*Material shown*.
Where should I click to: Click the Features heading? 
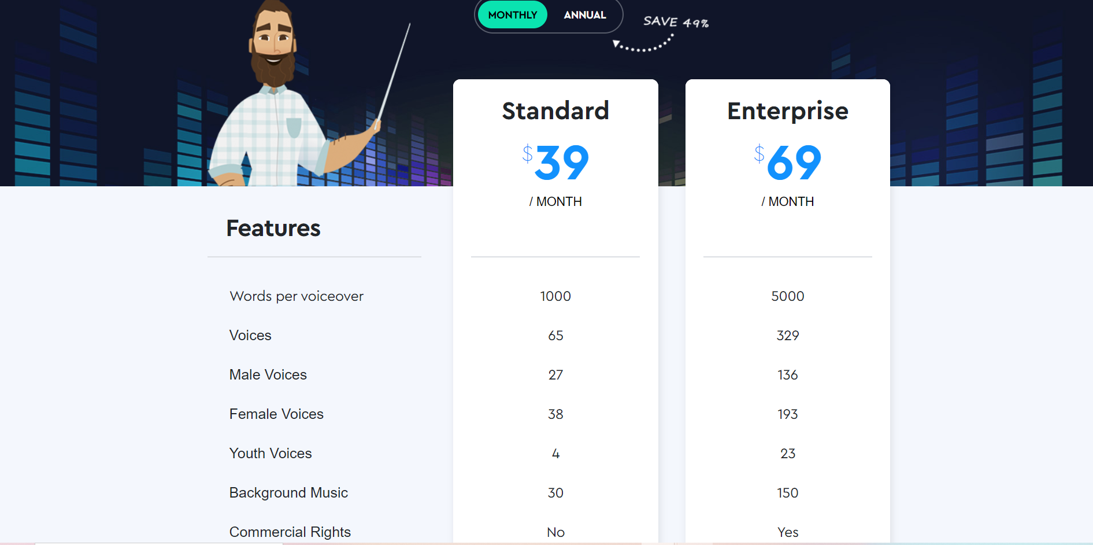tap(273, 229)
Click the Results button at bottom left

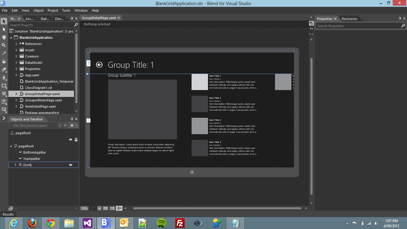click(x=8, y=214)
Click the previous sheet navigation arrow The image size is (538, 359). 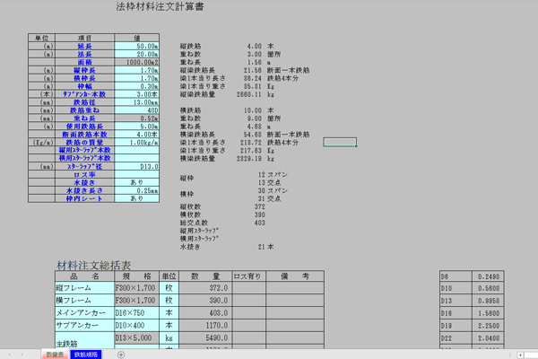pos(11,355)
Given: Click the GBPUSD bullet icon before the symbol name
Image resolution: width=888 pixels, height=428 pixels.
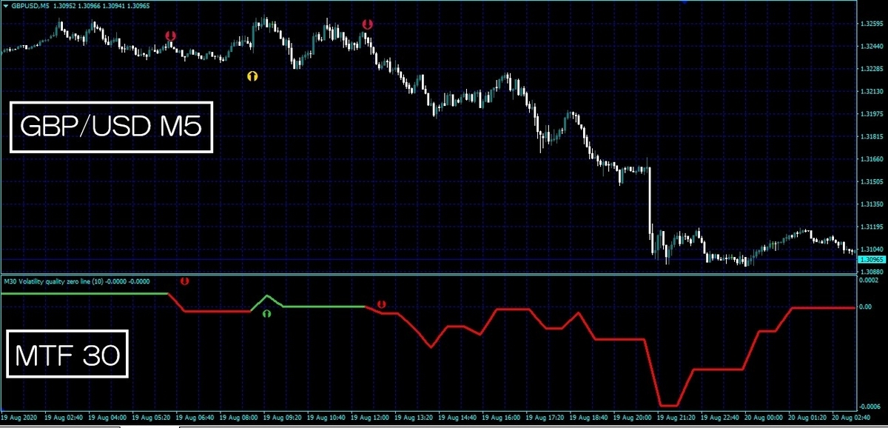Looking at the screenshot, I should (6, 5).
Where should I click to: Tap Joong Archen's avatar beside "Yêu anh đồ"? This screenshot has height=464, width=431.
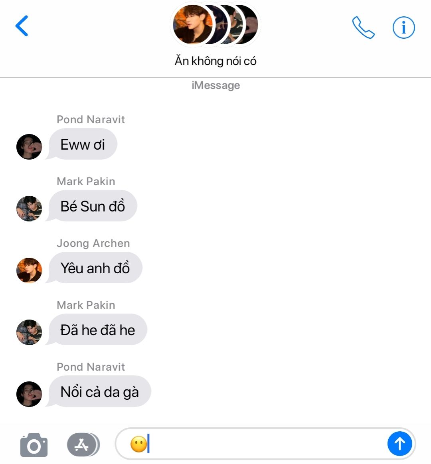click(29, 271)
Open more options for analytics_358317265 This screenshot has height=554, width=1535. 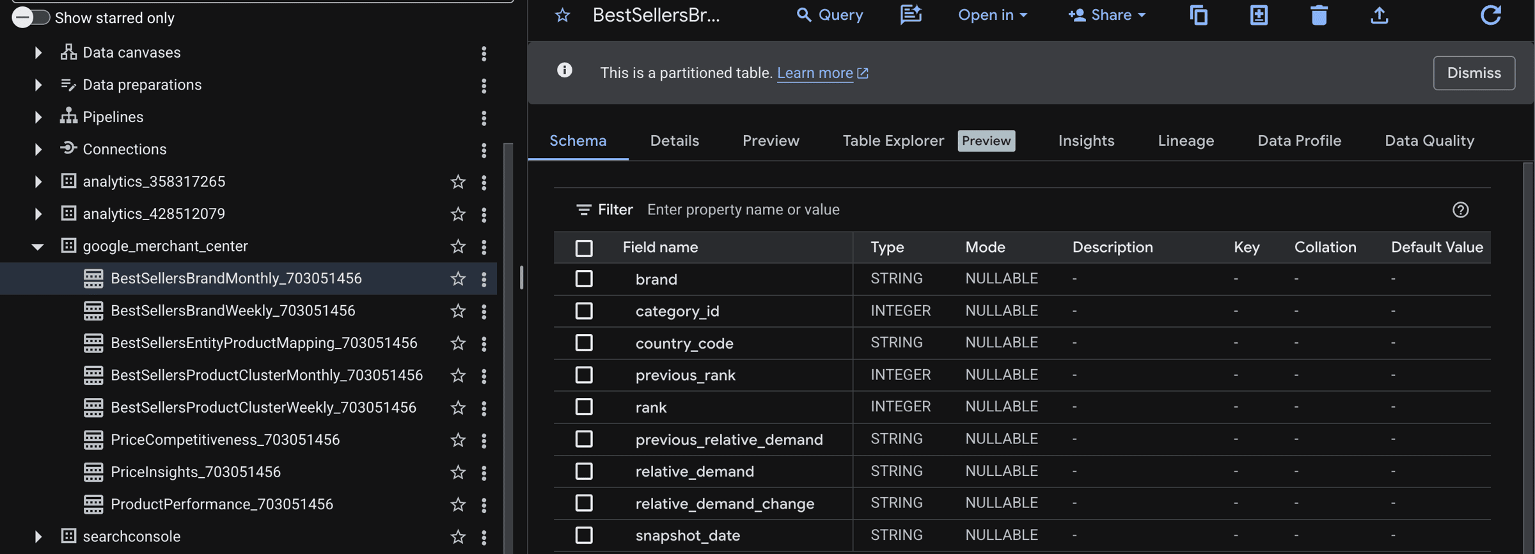click(484, 182)
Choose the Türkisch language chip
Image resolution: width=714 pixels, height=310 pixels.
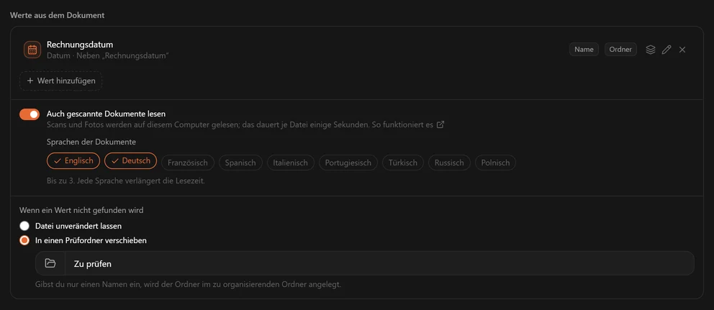click(x=403, y=163)
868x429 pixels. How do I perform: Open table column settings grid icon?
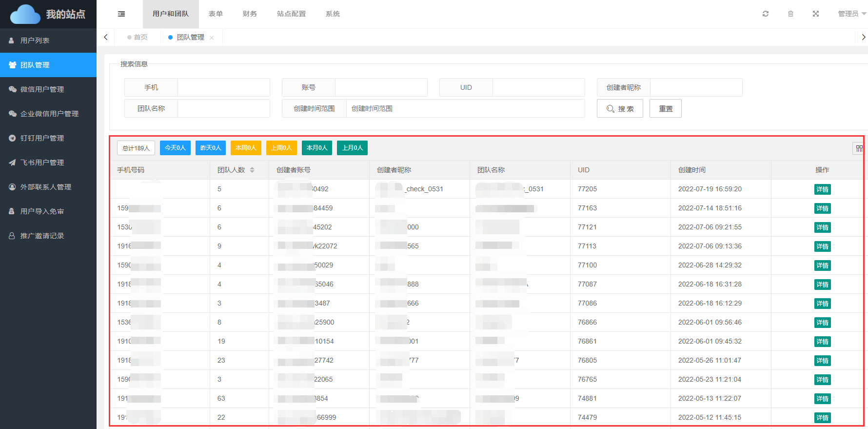[859, 148]
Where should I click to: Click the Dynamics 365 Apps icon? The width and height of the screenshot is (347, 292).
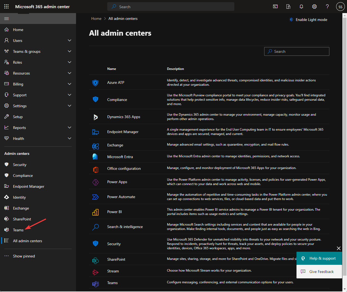tap(96, 117)
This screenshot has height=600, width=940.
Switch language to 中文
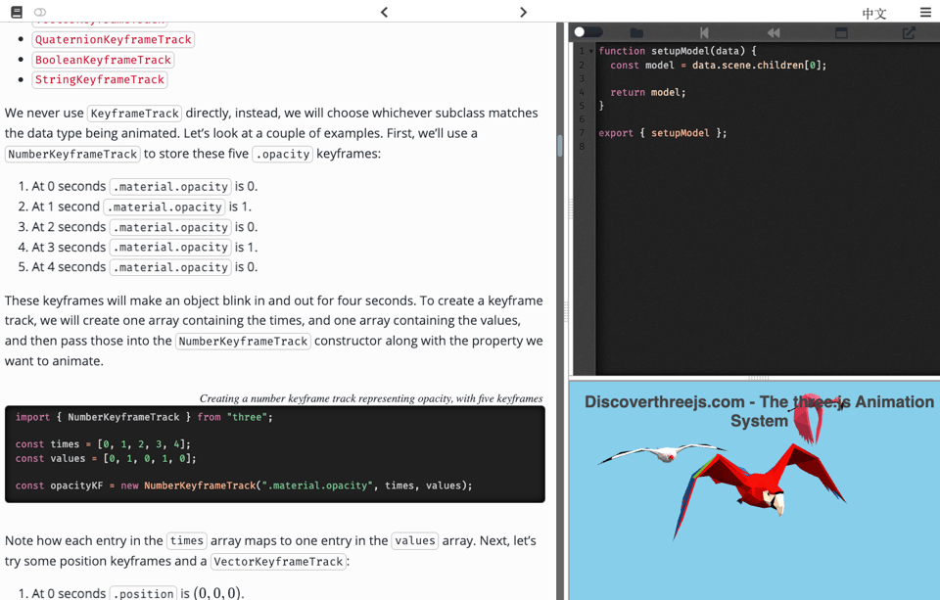click(x=873, y=14)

*Instructions for the task*.
Pick out each line of the listing above that contains the word "language" and copy it.

*Reply*.
Choose the Türkisch language chip
Switch language to 中文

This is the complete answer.